WORK INSTRUCTIONS –
Rewrite the listing from the line with "Given: Click the Cancel button" to the line with "Looking at the screenshot, I should [1265, 439].", switching "Given" to "Instruction" and leaving everything else unchanged.

SUPPLIED DATA –
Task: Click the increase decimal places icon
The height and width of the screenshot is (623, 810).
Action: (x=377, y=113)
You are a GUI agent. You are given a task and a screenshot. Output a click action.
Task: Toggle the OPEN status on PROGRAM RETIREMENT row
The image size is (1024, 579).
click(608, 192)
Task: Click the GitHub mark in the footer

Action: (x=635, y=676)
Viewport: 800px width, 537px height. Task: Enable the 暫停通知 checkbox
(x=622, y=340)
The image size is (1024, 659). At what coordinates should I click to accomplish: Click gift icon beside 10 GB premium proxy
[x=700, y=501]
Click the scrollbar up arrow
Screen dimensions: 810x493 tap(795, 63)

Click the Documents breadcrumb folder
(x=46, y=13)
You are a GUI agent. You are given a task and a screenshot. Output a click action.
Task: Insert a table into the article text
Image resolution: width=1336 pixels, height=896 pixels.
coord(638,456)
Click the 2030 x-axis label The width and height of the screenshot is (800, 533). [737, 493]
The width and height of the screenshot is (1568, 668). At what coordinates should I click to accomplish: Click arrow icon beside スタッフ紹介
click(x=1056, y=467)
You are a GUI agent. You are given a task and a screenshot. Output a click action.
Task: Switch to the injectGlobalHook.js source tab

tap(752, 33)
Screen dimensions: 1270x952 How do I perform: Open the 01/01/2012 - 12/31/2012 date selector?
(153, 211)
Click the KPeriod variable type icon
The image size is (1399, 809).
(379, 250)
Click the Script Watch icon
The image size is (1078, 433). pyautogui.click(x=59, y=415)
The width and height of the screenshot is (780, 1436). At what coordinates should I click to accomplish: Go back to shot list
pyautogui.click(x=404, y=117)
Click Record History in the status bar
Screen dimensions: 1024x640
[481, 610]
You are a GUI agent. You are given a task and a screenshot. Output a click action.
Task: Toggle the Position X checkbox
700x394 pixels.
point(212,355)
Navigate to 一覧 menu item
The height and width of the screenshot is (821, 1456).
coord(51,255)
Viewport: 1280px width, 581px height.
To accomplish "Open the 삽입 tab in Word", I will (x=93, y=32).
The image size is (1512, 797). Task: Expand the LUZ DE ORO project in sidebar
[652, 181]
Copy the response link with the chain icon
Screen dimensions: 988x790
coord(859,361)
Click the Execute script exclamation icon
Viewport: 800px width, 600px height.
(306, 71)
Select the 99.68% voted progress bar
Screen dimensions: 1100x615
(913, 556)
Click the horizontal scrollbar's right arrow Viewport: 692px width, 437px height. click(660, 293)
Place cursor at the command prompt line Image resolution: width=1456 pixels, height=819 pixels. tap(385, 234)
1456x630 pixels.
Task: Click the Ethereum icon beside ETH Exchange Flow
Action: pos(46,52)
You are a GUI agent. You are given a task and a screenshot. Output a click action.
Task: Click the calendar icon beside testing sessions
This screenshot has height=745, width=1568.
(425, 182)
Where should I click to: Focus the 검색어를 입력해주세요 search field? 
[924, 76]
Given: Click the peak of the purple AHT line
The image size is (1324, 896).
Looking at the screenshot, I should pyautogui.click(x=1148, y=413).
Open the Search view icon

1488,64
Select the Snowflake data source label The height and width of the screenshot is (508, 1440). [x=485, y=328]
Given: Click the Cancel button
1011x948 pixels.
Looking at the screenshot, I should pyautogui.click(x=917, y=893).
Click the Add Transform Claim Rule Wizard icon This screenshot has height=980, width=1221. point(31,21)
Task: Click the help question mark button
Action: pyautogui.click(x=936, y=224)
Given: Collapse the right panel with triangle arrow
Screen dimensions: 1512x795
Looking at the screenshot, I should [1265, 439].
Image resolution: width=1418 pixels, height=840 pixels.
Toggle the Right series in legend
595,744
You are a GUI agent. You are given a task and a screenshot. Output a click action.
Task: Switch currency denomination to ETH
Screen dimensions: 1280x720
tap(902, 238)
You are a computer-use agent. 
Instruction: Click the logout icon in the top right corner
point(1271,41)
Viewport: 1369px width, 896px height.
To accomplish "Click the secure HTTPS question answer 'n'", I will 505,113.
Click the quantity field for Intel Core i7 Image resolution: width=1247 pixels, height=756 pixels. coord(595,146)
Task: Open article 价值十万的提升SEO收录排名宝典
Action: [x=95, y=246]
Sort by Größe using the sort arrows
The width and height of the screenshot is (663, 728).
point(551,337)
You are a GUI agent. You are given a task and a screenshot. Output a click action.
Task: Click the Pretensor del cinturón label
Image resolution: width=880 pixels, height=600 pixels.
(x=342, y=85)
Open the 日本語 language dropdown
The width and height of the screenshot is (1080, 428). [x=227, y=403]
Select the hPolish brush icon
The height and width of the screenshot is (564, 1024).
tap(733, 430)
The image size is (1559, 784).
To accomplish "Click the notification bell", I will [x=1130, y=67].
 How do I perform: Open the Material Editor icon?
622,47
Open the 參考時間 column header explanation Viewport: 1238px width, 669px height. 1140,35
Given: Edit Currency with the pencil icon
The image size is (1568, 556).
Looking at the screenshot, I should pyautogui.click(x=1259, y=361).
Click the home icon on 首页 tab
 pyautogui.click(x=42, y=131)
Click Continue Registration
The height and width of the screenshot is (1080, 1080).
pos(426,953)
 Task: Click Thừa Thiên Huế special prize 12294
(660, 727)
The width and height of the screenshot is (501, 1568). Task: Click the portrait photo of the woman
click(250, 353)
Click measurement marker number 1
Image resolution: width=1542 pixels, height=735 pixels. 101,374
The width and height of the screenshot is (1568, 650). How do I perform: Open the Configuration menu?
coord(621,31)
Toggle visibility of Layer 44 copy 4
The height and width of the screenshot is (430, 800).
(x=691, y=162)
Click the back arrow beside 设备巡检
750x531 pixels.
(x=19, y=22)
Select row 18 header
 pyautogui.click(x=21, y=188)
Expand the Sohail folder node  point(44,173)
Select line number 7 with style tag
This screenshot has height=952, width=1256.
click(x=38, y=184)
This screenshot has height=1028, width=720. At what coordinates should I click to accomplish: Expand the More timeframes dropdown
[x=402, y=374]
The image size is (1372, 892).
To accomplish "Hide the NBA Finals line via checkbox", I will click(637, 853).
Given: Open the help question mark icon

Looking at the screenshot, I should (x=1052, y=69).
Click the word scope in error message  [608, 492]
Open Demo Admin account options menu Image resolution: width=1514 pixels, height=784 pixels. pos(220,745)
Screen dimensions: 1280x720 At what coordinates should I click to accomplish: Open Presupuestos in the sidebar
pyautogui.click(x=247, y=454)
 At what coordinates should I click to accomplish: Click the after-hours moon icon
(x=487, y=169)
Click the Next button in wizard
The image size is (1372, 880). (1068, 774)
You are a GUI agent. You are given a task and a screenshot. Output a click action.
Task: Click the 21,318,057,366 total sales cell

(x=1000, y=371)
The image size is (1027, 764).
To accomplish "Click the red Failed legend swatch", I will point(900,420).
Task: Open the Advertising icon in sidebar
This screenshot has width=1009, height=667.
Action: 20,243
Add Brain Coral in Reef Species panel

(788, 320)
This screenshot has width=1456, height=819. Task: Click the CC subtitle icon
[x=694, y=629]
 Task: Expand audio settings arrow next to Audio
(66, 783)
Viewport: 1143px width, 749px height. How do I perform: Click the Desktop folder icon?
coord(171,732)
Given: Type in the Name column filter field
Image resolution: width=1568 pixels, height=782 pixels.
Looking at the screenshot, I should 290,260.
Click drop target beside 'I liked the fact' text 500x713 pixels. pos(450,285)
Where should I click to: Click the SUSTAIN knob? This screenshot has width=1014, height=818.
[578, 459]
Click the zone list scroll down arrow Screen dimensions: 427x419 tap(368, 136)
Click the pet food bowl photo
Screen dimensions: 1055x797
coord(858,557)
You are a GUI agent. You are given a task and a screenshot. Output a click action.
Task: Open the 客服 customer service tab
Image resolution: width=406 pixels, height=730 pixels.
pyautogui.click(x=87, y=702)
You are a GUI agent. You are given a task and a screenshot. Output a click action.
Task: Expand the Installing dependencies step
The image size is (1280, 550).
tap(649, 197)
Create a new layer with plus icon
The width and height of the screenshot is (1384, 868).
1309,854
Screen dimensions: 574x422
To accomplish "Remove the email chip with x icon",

EXERCISE RESULT –
Instruction: Click the Cancel button
1011x948 pixels.
Looking at the screenshot, I should pyautogui.click(x=917, y=893).
Click the Add Transform Claim Rule Wizard icon This screenshot has height=980, width=1221. point(31,21)
Task: Click the help question mark button
Action: pyautogui.click(x=936, y=224)
Instruction: Collapse the right panel with triangle arrow
Screen dimensions: 1512x795
Looking at the screenshot, I should [1265, 439].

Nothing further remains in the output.